Tras su ingreso triunfal, y fiel a la bandera del catolicismo, Carrera ordenó al Jefe de Estado Mariano Rivera Paz, hombre “de caráter débil pero de buen corazón“, que reuniera a la Asamblea Legislativa para que se hiciera un decreto que ordenara al gobernador eclesiástico que en todas las iglesias del Estado se hiciera un día de rogación por el acierto de los trabajos de la propia Asamblea.  Aquel el principio de lo que sería la simbiosis entre la Iglesia Católica y el Estado guatemalteco durante los próximos treinta años.1

El cambio en el sentimiento religioso fue muy grande y contrastaba con todos los vejámenes y humillaciones que se le habían hecho a los curas párrocos y a los frailes regulares durante el gobierno liberal que empezó en 1829, tras la invasión de Francisco Morazán que derrocó no solamente al gobierno federal sino que a las autoridades del estado de Guatemala, encabezadas por Mariano de Aycinena.3  No solamente habían expulsado a los frailes y ex-claustrado a las monjas, sino que el país no tenía arzobispo sino gobernador eclesiástico, porque al prelado Ramón Casaus y Torres lo habían expulsado los liberales sin mayores contemplaciones.3-5

Una de las primeras medidas en favor de los sacerdotes católicos fue la autorización del retorno de las órdenes religiosas de San Francisco, Santo Domingo, y Colegio de Misiones de Propaganda Fide (La Recolección, la cual era la preferida de la familia Aycinena y recibió trato preferencial) y que se les devolvieran sus iglesias y conventos.5  En cuanto a los Jesuitas, éstos habían sido expulsados por las autoridades españolas desde 1767 y no poseían conventos ni haciendas en el país, pero eventualmente les fue autorizado el retorno.

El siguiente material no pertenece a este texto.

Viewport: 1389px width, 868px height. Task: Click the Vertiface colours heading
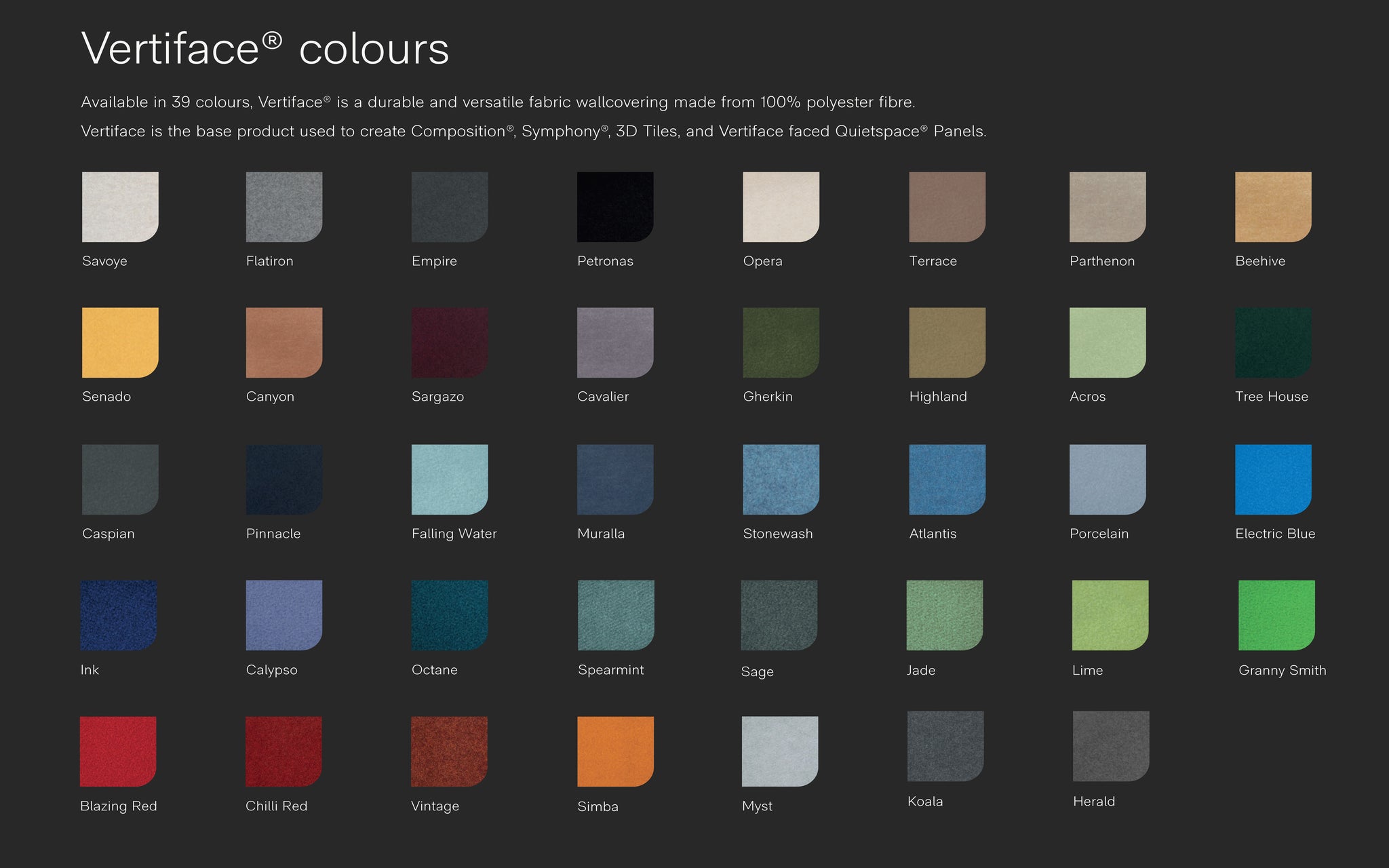pyautogui.click(x=265, y=49)

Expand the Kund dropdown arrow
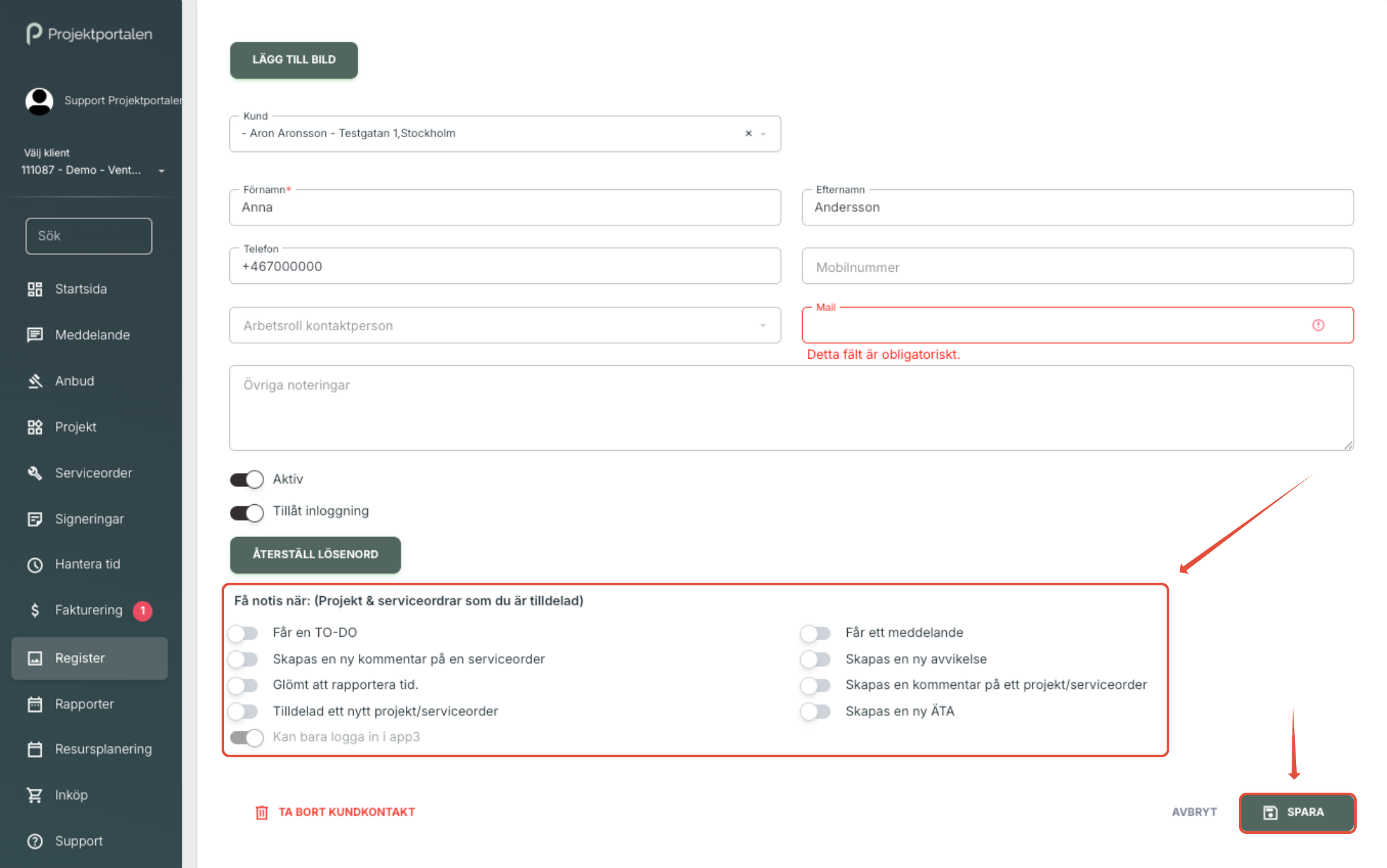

Los religiosos encontraron así en Guatemala un refugio a la persecución de que eran víctimas en todo el continente americano, pues se les miraba como un símbolo de la dominación española y un atraso en el progreso de los pueblos. 6 Pero gracias al férreo control de Rafael Carrera sobre el gobierno guatemalteco, pudieron desarrollarse tranquilamente en el país hasta 1871, cuando los liberales por fin retomaron el poder.5

El decreto de 1839 por medio del cual se autorizó a los religiosos a retornar al Estado es el siguiente:

DECRETO DE LA ASAMBLEA CONSTITUYENTE DEL ESTADO DE GUATEMALA, 21 DE JUNIO DE 1839, DECLARANDO INSUBSISTENTE EL DE 28 DE JULIO DE 1829, POR EL CUAL SE SUPRIMIERON LAS ORDENES MONÁSTICAS

  1. Se declara nulo e insubsistente él decreto de veintiocho de julio de mil ochocientos veintinueve, contraido á la supresión de las órdenes religiosas de San Francisco, Santo Domingo, Merced y Colegio de Misioneros de Propaganda Fide.
  2. En consecuencia el gobierno del estado, poniéndose de acuerdo con el goberno eclesiástico, y oyendo á la municipalidad de esta capital, proveerá lo conveniente para que desde luego tenga efecto el restablecimiento del Colegio de misioneros de Propaganda Fide proporcionando a los religiosos la devolución de su iglesia y convento; y haciendo para ello las indemnizaciones que fueren de
    justicia.
  3. Para el restablecimiento de las otras órdenes religiosas, el gobierno también de acuerdo con el ordinario eclesiástico, y oyendo á la corporación municipal, dispondrá lo conveniente; consultando á la asamblea cuando fuere necesaria alguna resolución legislativa.7

BIBLIOGRAFIA:

  1. Woodward, Ralph Lee, Jr. (1993). Rafael Carrera and the Emergence of the Republic of Guatemala, 1821-1871 (Edición en línea) (en inglés). Athens, Georgia EE.UU.: University of Georgia Press.
  2. Solís, Ignacio (1906) Memorias de Carrera, 1837 a 1840. Guatemala: Tipografía Sánchez y de Guise. 
  3. Molina Moreira, Marco Antonio (1979). «Manuel Francisco Pavón Aycinena, constructor del sistema político del Régimen de los Treinta Años». Tesis (Guatemala: Escuela de Historia de la Universidad de San Carlos de Guatemala).
  4. Williams, Mary Wilhelmine (1920). «The ecclesiastical policy of Francisco Morazán and the other Central American liberals». (en inglés) The Hispanic American Historical Review III (2).
  5. Hernández de León, Federico (10 de abril de 1928). «Fenómenos de nuestra historia». Nuestro Diario (Guatemala).
  6. Pérez, Pedro Nolasco O. de M. (1966). Historia de las Misiones Mercedarias en América. Madrid.
  7. Pineda de Mont, Manuel (1869). Recopilación de las leyes de Guatemala, 1821-1869 I. Guatemala: Imprenta de la Paz en el Palacio. p. 273.